Background: Supervised classification is fundamental in bioinformatics. Machine learning models, such as neural networks, have been applied to discover genes and expression patterns. This process is achieved by implementing training and test phases. In the training phase, a set of cases and their respective labels are used to build a classifier. During testing, the classifier is used to predict new cases. One approach to assessing its predictive quality is to estimate its accuracy during the test phase. Key limitations appear when dealing with small-data samples. This paper investigates the effect of data sampling techniques on the assessment of neural network classifiers. Results: Three data sampling techniques were studied: Cross-validation, leave-one-out, and bootstrap. These methods are designed to reduce the bias and variance of small-sample estimations.

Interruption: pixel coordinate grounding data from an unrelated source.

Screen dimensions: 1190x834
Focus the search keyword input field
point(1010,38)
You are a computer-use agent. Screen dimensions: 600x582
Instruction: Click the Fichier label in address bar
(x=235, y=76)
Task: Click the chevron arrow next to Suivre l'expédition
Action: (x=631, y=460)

Two prediction problems based on small-sample sets were considered: Classification of microarray data originating from a leukemia study and from small, round blue-cell tumours. A third problem, the prediction of splice-junctions, was analysed to perform comparisons. Different accuracy estimations were produced for each problem. The variations are accentuated in the small-data samples. The quality of the estimates depends on the number of train-test experiments and the amount of data used for training the networks. Conclusion: The predictive quality assessment of biomolecular data classifiers depends on the data size, sampling techniques and the number of train-test experiments. Conservative and optimistic accuracy estimations can be obtained by applying different methods. Guidelines are suggested to select a sampling technique according to the complexity of the prediction problem under consideration.